_Document text_:
########
Hi
Andrew,
I
was responding in particular to this:
My only problem with it is a side issue I
think. I don't think that someone who feels themselves to be strongly
heterosexual, but feels some attraction to the same sex too, is necessarily
bisexual. I think it's a bit more complicated than that. Otherwise there's a
risk that we'll end up calling everyone bisexual, and the word will lose its
meaning. But other than that, which I'm still working out, agreed.
and
this
The difference is, if I were to have *any*
(presumably heterosexual) partners, then that would make me practising
heterosexual. With bisexuality it's a bit more complicated.
I was
suggesting that one of the reasons for the complication is
because it's not possible to draw two lines and say that everyone to the left of
one is homosexual, everyone to the right of the other is heterosexual and those
in between are bisexual. In fact, it's quite possible that the majority of
human beings are somewhat attracted to people of their own gender as well as to
those of the opposite gender but that in most societies they choose to identify
as heterosexual rather than bisexual because it's more socially accepted and the
same gender attraction isn't particularly strong. That the labels, in
other words, are human constructs which have developed because we like to be
able to put people into neat boxes and I think that in some circumstances they
create more problems than they solve.
However, I
agree with you that it's the way that one expresses one's sexual orientation
that is important, not what that orientation is. In that, I agree with the
Christians of New Testament times.
As I
understand it, in biblical times there was no understanding of sexual
orientation. It was assumed that all men were sexually attracted to women
and vice versa, so that any same gender sexual activity was necessarily an
'unnatural passion' or it was a way of humiliating an opponent (as in the Sodom
story) or part of some gentile religious activity (as in Graeco-Roman
society). In the 1840s, researchers began to recognise that this wasn't so
- that some people are 'naturally' sexually attracted to those of their own
gender rather than those of the opposite gender and so they divided the world
into two neat boxes - heterosexual and homosexual. And then another
generation of researchers began to realise that there was also another group of
people - those who were sexually attracted to those of both genders.
########
_Data supplied_:
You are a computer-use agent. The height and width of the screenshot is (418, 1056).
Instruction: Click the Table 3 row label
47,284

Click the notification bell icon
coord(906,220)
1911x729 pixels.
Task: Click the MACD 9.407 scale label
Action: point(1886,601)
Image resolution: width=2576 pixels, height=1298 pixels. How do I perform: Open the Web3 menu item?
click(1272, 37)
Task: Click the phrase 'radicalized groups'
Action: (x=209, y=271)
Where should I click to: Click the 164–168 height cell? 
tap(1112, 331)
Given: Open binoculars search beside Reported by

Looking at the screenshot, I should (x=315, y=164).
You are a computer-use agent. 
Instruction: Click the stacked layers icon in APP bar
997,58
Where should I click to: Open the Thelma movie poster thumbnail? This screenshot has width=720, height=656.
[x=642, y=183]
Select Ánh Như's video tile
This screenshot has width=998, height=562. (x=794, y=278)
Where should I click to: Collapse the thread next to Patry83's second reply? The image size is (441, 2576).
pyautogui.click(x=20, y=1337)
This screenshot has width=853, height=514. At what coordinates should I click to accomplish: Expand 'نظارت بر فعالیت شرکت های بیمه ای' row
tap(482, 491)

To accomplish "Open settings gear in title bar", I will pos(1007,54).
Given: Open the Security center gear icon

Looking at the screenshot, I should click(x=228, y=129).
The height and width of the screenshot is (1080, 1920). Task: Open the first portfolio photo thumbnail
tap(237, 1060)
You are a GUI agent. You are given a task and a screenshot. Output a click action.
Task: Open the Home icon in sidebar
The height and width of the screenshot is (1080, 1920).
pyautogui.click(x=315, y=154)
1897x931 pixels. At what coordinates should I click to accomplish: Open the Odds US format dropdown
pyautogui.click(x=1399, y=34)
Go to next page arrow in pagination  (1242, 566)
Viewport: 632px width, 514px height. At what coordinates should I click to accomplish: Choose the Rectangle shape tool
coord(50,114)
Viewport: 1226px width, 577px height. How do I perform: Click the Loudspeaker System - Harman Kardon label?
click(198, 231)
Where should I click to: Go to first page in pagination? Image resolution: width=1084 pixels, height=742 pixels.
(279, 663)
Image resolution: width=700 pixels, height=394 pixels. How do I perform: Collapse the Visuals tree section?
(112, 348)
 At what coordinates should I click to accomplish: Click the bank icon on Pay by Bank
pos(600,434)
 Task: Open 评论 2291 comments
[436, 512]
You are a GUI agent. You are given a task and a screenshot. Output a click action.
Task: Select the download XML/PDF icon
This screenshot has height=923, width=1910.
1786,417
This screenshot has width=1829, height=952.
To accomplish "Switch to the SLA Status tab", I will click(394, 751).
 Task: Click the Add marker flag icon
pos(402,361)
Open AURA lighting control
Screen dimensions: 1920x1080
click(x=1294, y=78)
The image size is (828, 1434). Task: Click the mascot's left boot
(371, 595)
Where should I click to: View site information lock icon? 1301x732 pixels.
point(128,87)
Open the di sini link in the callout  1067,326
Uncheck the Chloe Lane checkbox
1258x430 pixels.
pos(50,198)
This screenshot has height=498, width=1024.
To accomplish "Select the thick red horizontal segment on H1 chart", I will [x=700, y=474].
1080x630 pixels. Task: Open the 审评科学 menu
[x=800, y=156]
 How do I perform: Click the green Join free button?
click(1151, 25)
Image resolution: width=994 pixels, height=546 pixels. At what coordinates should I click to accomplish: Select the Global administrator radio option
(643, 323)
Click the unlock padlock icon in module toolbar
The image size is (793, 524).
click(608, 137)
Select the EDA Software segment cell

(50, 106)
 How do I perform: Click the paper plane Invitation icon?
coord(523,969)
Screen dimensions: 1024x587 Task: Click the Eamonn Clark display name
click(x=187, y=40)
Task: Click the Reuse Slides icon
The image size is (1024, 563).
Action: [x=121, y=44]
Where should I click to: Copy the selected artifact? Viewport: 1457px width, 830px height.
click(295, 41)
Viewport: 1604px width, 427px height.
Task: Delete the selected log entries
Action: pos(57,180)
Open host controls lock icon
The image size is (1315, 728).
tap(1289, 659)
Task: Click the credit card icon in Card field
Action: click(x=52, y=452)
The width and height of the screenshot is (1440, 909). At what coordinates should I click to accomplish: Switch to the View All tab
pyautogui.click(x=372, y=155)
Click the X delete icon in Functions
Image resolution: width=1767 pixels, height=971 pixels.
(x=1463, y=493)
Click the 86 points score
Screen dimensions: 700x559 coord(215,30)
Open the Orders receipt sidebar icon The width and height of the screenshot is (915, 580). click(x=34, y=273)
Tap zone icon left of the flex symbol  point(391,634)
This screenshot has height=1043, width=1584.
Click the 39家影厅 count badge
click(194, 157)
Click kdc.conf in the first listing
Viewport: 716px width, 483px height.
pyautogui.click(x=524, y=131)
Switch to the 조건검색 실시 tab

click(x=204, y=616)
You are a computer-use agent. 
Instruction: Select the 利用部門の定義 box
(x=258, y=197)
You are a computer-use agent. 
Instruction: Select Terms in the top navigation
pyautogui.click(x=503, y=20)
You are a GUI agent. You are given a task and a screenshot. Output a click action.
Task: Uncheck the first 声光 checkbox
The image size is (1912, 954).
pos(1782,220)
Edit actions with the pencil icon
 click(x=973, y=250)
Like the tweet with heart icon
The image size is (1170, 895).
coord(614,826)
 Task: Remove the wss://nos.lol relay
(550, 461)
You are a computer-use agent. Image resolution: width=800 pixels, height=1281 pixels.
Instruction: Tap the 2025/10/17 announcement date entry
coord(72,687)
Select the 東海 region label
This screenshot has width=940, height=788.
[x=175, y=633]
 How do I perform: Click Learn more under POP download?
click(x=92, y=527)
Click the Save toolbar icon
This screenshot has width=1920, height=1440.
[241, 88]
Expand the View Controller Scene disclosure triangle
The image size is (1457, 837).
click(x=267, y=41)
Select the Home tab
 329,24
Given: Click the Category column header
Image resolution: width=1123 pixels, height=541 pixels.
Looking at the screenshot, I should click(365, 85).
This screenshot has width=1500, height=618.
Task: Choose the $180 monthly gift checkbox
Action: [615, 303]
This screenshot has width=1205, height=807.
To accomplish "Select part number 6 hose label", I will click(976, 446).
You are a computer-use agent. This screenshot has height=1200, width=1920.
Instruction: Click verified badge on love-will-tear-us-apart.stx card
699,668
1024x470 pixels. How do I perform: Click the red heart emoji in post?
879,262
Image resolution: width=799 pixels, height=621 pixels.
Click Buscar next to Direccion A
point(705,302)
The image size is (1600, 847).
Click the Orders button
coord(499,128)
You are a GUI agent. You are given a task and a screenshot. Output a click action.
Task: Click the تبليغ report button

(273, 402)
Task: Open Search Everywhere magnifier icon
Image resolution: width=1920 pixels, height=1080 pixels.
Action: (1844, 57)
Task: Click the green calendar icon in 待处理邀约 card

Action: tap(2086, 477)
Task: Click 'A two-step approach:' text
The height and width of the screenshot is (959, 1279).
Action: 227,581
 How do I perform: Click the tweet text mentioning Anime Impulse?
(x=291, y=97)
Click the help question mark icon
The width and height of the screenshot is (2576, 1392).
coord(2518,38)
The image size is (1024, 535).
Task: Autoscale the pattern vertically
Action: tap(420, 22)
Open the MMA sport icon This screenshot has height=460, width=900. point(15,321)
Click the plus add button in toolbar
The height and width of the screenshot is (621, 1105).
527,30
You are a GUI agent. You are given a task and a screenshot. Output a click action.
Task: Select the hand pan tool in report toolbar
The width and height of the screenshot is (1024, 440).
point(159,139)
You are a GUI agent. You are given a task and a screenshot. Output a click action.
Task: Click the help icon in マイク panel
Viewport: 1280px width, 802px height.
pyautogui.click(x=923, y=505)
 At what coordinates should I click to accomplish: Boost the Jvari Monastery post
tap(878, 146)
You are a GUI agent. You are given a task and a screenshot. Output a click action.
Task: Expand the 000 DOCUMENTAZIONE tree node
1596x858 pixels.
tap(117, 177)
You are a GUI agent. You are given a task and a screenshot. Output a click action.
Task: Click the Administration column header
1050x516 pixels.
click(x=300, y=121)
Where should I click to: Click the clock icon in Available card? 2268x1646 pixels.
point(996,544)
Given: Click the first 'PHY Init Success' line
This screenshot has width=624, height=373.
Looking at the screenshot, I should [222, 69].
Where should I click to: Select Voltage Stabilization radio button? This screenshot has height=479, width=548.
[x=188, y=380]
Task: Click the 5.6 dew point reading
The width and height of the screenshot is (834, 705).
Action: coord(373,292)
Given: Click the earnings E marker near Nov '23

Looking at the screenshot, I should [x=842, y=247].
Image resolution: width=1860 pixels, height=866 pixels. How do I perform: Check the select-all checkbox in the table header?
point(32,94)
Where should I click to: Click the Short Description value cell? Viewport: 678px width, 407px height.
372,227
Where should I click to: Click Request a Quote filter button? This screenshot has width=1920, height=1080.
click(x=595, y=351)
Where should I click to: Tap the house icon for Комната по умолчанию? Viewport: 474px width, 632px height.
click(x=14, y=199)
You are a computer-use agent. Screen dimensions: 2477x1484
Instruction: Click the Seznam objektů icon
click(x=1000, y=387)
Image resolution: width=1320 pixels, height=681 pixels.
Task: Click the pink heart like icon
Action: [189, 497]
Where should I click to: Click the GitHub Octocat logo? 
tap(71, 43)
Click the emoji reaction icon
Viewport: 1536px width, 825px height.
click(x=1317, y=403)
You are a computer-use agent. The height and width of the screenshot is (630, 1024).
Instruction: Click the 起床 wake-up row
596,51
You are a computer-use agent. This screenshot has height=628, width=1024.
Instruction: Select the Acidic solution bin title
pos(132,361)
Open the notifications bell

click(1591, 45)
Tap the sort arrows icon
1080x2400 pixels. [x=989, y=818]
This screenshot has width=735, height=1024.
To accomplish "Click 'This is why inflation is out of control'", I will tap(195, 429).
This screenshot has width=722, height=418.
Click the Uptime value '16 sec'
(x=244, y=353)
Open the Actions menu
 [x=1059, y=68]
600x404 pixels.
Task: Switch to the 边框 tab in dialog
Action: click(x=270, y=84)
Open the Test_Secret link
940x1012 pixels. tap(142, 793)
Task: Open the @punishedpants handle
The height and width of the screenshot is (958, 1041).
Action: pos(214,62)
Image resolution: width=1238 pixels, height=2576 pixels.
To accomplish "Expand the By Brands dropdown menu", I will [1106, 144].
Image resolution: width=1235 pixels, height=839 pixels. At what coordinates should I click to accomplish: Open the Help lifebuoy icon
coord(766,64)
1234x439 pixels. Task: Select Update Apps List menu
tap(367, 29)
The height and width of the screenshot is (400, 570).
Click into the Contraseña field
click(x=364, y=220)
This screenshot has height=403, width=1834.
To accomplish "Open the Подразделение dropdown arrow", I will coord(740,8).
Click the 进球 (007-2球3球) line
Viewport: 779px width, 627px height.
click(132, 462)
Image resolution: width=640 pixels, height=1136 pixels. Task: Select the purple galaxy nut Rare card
########
_Exercise tasks_:
[a] Answer from the reply about sexual orientation:
(i) Rather than as bisexual, what does the writer suggest most people in most societies choose to identify as?
(ii) In which decade did researchers begin to recognize that some people are "naturally" attracted to their own gender?
(iii) What does the writer call the labels?
[b] Format the part of the records that opens with the line containing "Uncheck the Chloe Lane checkbox" and closes with the line containing "click(194, 157)" as a Markdown table with the columns Nr and Line, leaving out blank lines.

_Outputs_:
[a]
(i) Heterosexual.
(ii) The 1840s.
(iii) Human constructs.

[b]
| Nr | Line |
|---|---|
| 1 | Uncheck the Chloe Lane checkbox |
| 2 | 1258x430 pixels. |
| 3 | pos(50,198) |
| 4 | This screenshot has height=498, width=1024. |
| 5 | To accomplish "Select the thick red horizontal segment on H1 chart", I will [x=700, y=474]. |
| 6 | 1080x630 pixels. Task: Open the 审评科学 menu |
| 7 | [x=800, y=156] |
| 8 |  How do I perform: Click the green Join free button? |
| 9 | click(1151, 25) |
| 10 | Image resolution: width=994 pixels, height=546 pixels. At what coordinates should I click to accomplish: Select the Global administrator radio option |
| 11 | (643, 323) |
| 12 | Click the unlock padlock icon in module toolbar |
| 13 | The image size is (793, 524). |
| 14 | click(608, 137) |
| 15 | Select the EDA Software segment cell |
| 16 | (50, 106) |
| 17 |  How do I perform: Click the paper plane Invitation icon? |
| 18 | coord(523,969) |
| 19 | Screen dimensions: 1024x587 Task: Click the Eamonn Clark display name |
| 20 | click(x=187, y=40) |
| 21 | Task: Click the Reuse Slides icon |
| 22 | The image size is (1024, 563). |
| 23 | Action: [x=121, y=44] |
| 24 | Where should I click to: Copy the selected artifact? Viewport: 1457px width, 830px height. |
| 25 | click(295, 41) |
| 26 | Viewport: 1604px width, 427px height. |
| 27 | Task: Delete the selected log entries |
| 28 | Action: pos(57,180) |
| 29 | Open host controls lock icon |
| 30 | The image size is (1315, 728). |
| 31 | tap(1289, 659) |
| 32 | Task: Click the credit card icon in Card field |
| 33 | Action: click(x=52, y=452) |
| 34 | The width and height of the screenshot is (1440, 909). At what coordinates should I click to accomplish: Switch to the View All tab |
| 35 | pyautogui.click(x=372, y=155) |
| 36 | Click the X delete icon in Functions |
| 37 | Image resolution: width=1767 pixels, height=971 pixels. |
| 38 | (x=1463, y=493) |
| 39 | Click the 86 points score |
| 40 | Screen dimensions: 700x559 coord(215,30) |
| 41 | Open the Orders receipt sidebar icon The width and height of the screenshot is (915, 580). click(x=34, y=273) |
| 42 | Tap zone icon left of the flex symbol  point(391,634) |
| 43 | This screenshot has height=1043, width=1584. |
| 44 | Click the 39家影厅 count badge |
| 45 | click(194, 157) |